You know that friend of yours that gets into Halloween a little too much, who starts planning their costume in August and spends $1500 on Hollywood-quality makeup? When those people become architects, buildings like these happen. I kind of like wacky buildings though, if only because they give me something to take a selfie in front of when I go on vacation, so all my high school classmates and ex-coworkers and other people I don’t care about on social media will be fooled into thinking I’m living a full, happy life. And in 2016, isn’t that what really counts?
The original novelty house! But why on earth would there be a pineapple building in Scotland, of all places? Well, after Columbus discovered the New World, one of the objects he brought back to Europe was a pineapple. The fruit became super-trendy, and because the importation of them took so long that 90% or more spoiled during the Transatlantic crossing, the price of one was sky-high. (Almost $15,000 in 2016 dollars.) Having a pineapple in your home became a way to signal to others that you were wealthy and well-connected. If you were an aristocrat, and you threw a dinner party without a pineapple as the centerpiece, all your guests would laugh and say horrible things about you after they left. (They’d still say horrible things and laugh at you if you had a pineapple, the horrible things would just be non-pineapple-related.) The famous French writer Honore de Balzac actually went bankrupt after investing his entire fortune in a get-rich-quick scheme to grow pineapples in Paris greenhouses.

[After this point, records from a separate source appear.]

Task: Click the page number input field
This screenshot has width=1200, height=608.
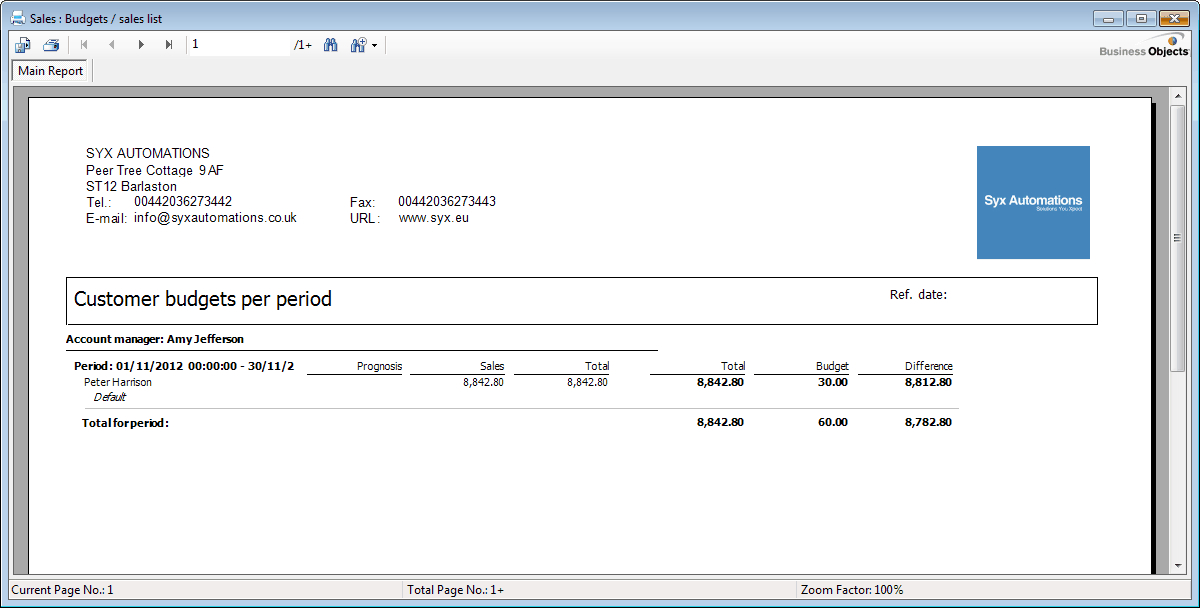Action: [x=238, y=45]
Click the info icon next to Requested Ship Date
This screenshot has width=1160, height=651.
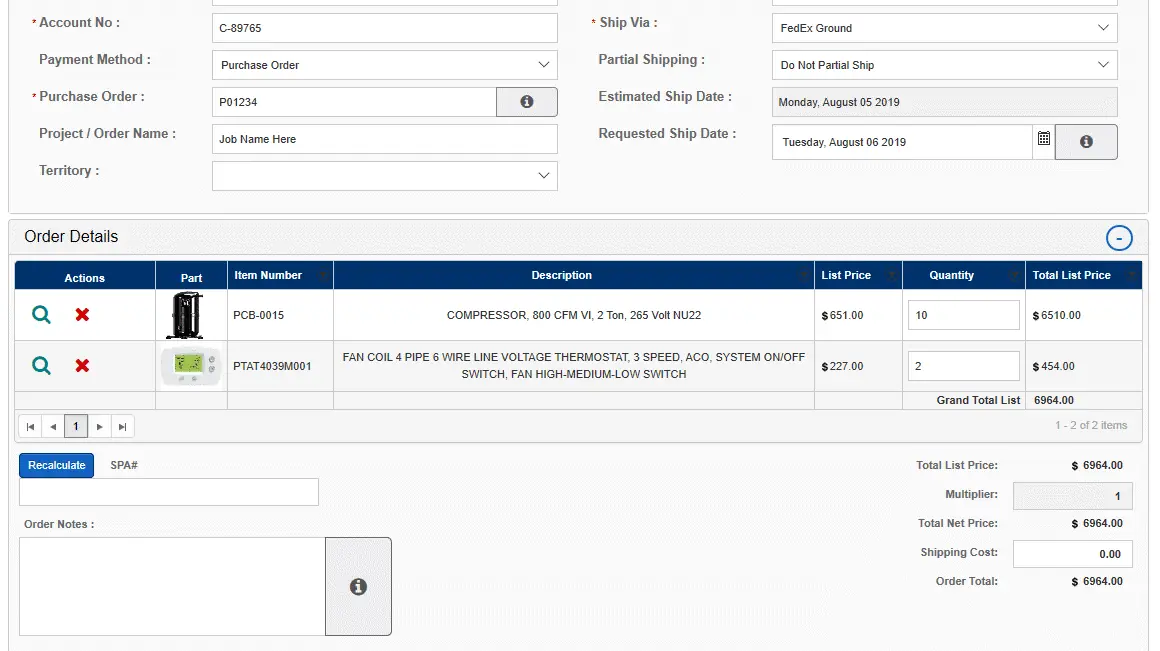1086,141
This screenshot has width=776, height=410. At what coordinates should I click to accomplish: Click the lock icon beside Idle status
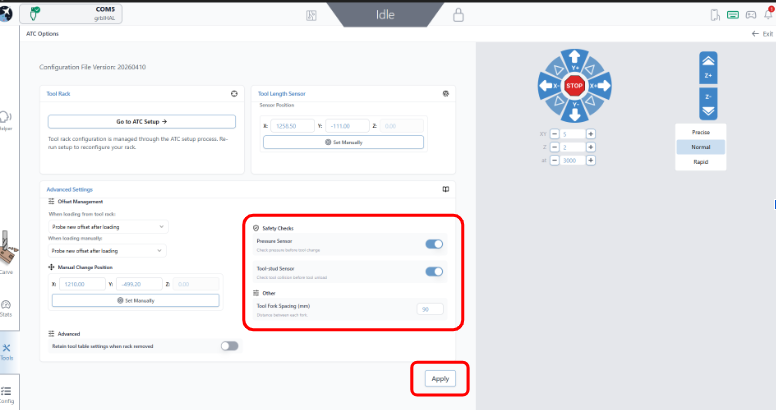click(458, 15)
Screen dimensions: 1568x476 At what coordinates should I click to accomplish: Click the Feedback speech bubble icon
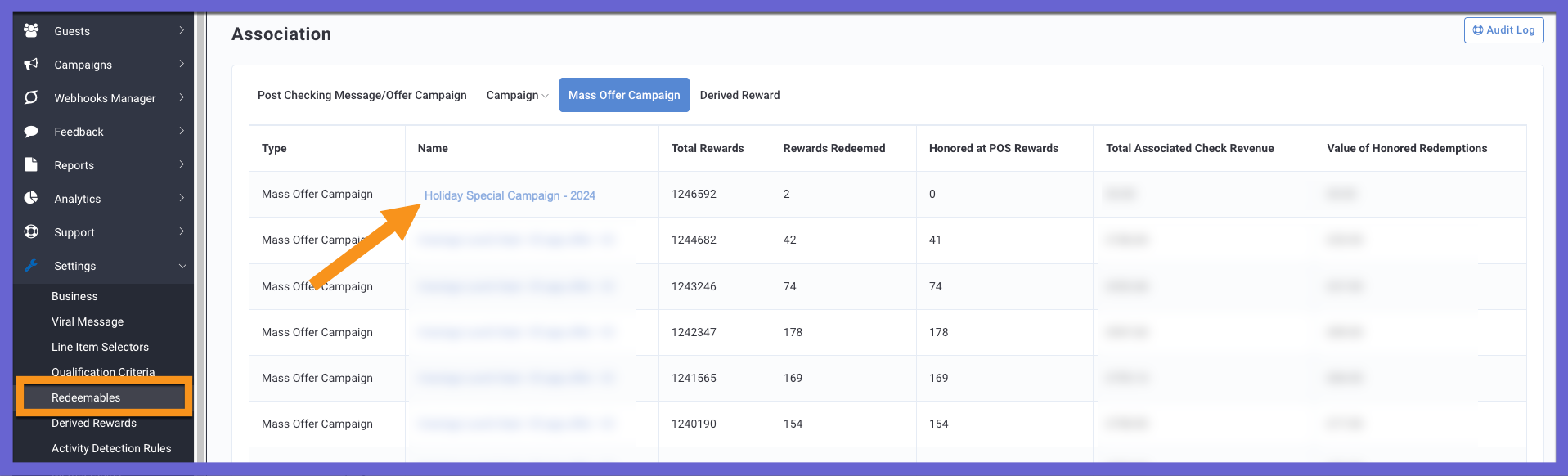coord(31,131)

Anyway, with pineapples being so trendy, images of the fruit filtered into the art of the time – including architecture. Basically, the owner of the Dunmore House decided to take a passing trend and incorporate it into a home that would last centuries. It’s like the architectural equivalent of a tribal armband tattoo.
Do you know what a “Longaberger basket” is? I don’t. And yet at their peak, the Longaberger company was pulling in a billion dollars a year selling them. Let’s just pause for a moment and feel dumb that we haven’t gotten rich selling random knickknacks to the American public.
Anyway, what do you do when you’re pulling in a billion a year selling baskets? Build a huge basket big enough to house your corporate headquarters, of course. (It’s like a weird corporate fairy tale or something.) This seven-story, 180,000 square foot office building in Newark, Ohio was designed by the Longabergers themselves; can you imagine the builder’s face the first time they saw the plans? I wonder if, twenty minutes into their initial meeting, they were like, “okay, seriously though, can I see the real plans?” It’s actually sort of quaintly literal, like if Ford headquarters was a big car, if Apple’s headquarters was a big iPod. The Longaberger company has since fallen on hard-ish times (revenue has fallen from a billion to year to a “mere” $100 million), but at least they know that if it gets really bad, they can sell this building. Oh wait, no they can’t, because it’s a huge ridiculous basket.
Oh look, it’s a huge glass high-heeled shoe. What would you guess it is? A shoe store? A strip club? A podiatry clinic? Nope. It’s a church. The official line is that they built it in the shape of a shoe to attract more women to church, but I’m not sure if that logic really passes the smell test. Even if we assume that yes, all women love shoes, I don’t see how building a church in the shape of a shoe is going to lure women to church. Why not take that money and give every woman who comes to church a $100 Zappos gift certificate or something? Way more effective. I’d belt out some serious hymns for a $100 Zappos gift certificate. This being in China, I almost suspect that someone had an extra shoe-shaped building gathering dust in a warehouse somewhere, and then bribed the local council into commissioning a shoe-shaped church.
As you might have guessed from the name, this awesome cat-shaped kindergarten is in Germany. The mouth is the front door, the eyes are windows, and the tail, in back, is a slide. The school is in a tiny, ancient German village called Wolfartsweier, and as soon as I typed that sentence, I instantly knew that the cat shape is related to some ancient pagan cult ritual. (Or possibly I just watch too many bad movies.)
This kindergarten is way better than mine, which was a one-story penitentiary-like brick building with no windows and low, asbestos tile ceilings. On one hand, I think it might have been nice to go to school in a whimsical, fun building like this, but on the other hand, the low-ceilinged, fluorescent-lit no-windows school did prepare me for adulthood, most of which is spent in low-ceiling, fluorescent-lit no-windows offices.